- What is required -
Count the lines in the data below that contain the string "word", with case counting, and reply with the number alone.

- Dataset entries -
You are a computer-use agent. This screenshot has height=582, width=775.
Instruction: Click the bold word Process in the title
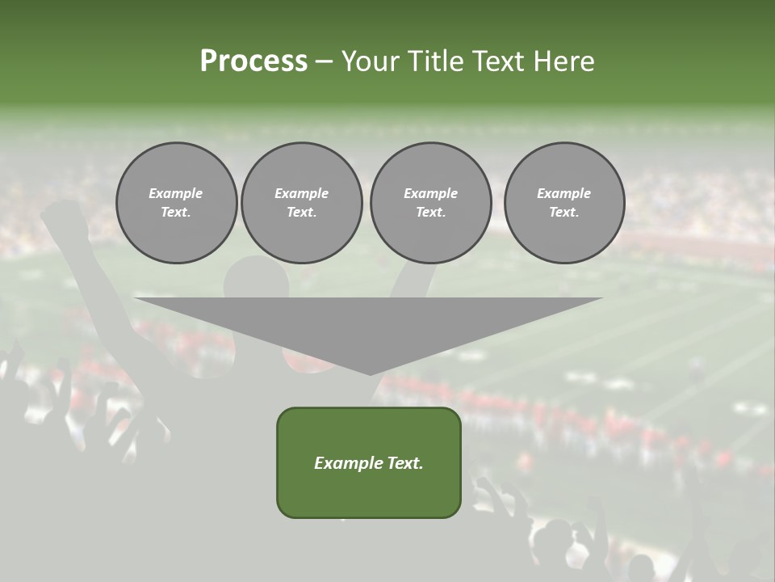point(253,61)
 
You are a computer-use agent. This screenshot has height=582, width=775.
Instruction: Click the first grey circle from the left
point(176,203)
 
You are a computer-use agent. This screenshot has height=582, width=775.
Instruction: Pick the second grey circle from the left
point(301,203)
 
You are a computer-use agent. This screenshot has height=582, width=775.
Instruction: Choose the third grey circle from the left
point(430,203)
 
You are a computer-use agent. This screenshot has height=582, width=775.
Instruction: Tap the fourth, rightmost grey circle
point(563,203)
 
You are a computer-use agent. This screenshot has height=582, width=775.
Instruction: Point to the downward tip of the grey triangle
point(369,373)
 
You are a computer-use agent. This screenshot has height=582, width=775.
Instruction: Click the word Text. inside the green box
point(405,463)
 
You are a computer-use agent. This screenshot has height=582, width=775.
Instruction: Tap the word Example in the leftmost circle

- Problem solution -
3